> **Texto mostrado**:
....
Venecia es como la vida, todo el mundo habla de ella como si la conociera, como si supiera su secreto, pero en realidad nadie la conoce. Venecia y la vida son el misterio de saber por qué tanto misterio, en qué consiste la fascinación de una serie de riachuelos pútridos y de palacios acosados por las gaviotas y por qué seguimos atrapados en un cuento del que ya conocemos el final.
Y sin embargo, Venecia y la vida son dos obsesiones eternas. Nos gusta conversar sobre ellas, llenarnos la boca con el sonido de su nombre, hablar sin haberlas visto ni haberlas comprendido, porque nombrar es una forma de conocer lo que se ama y de amar sin conocer.
Venecia se refleja no solo en el agua que repite hasta el infinito la ostentación de sus piedras, sino en los miles de ciudades que en el mundo reclaman el nombre de Venecia: hay Venecias de Oriente y de Occidente, del Norte y del Sur. Pero en realidad Venecia como el verdadero amor es solo una. La ciudad que desde el principio se construyó para asombrar. Con el saqueo de Constantinopla, el doge Dandolo se pagó una ciudad de ensueños y la República Serenísima; como todos los nuevos ricos, decidió construir la capital de las maravillas y vivir de ellas hasta ahora. En la II Guerra Mundial, la belleza protegió a Venecia. Nadie se atrevió a bombardearla. Y ahora la belleza es su principal amenaza. Todos temen que Venecia se hunda y se pergeñan proyectos millonarios en euros y en disgustos como el Mose. Mientras el verdadero hundimiento es la despoblación de Venecia. Con solo 60.000 habitantes en el casco histórico, la mitad de ellos de más de 65 años, la ciudad del agua se encamina resignada a su futuro de parque temático, de ciudad-museo. Salvar Venecia es devolverle la vida a sus calles, la cesta con el correo a sus muros. De día, miles de turistas la profanan con su prisa. De noche, Venecia se queda a solas con sus muertos.
....
> **Instrucciones**:
a. Extrae del texto sobre Venecia todo el fragmento que va desde "Venecia es como" hasta "amar sin conocer.", sin cambiar nada.
b. Según el texto sobre Venecia, ¿por qué hablamos de Venecia y de la vida sin haberlas visto ni comprendido? Responde en una a tres oraciones.

> **Información mostrada**:
....
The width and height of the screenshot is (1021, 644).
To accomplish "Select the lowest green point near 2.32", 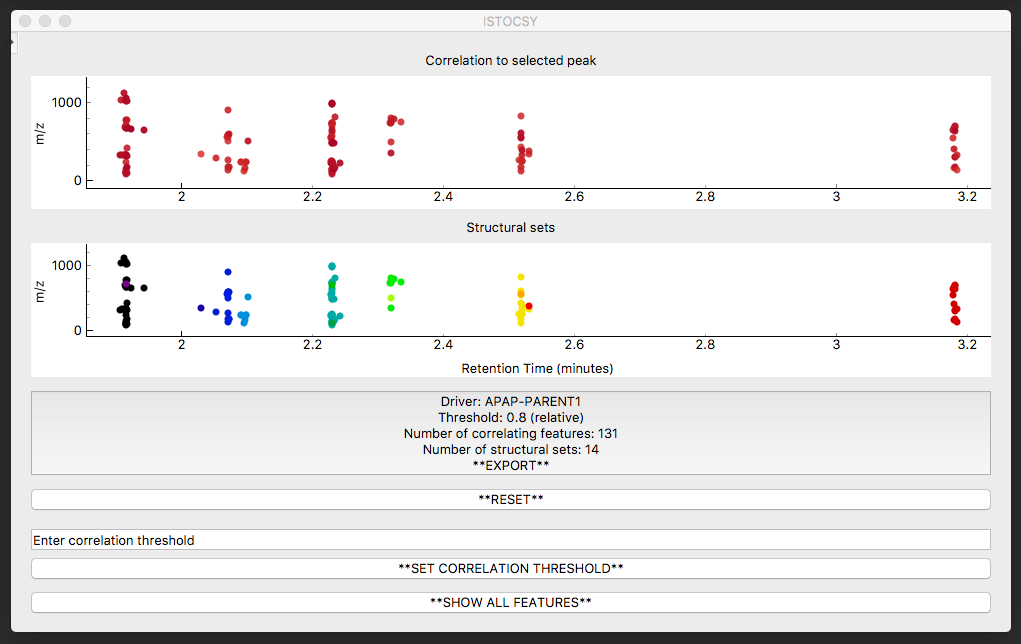I will 391,308.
....
> **Soluciones**:
a.
Venecia es como la vida, todo el mundo habla de ella como si la conociera, como si supiera su secreto, pero en realidad nadie la conoce. Venecia y la vida son el misterio de saber por qué tanto misterio, en qué consiste la fascinación de una serie de riachuelos pútridos y de palacios acosados por las gaviotas y por qué seguimos atrapados en un cuento del que ya conocemos el final.
Y sin embargo, Venecia y la vida son dos obsesiones eternas. Nos gusta conversar sobre ellas, llenarnos la boca con el sonido de su nombre, hablar sin haberlas visto ni haberlas comprendido, porque nombrar es una forma de conocer lo que se ama y de amar sin conocer.

b. Hablamos de ellas sin haberlas visto ni comprendido porque nombrar es una forma de conocer lo que se ama. También es una forma de amar sin conocer.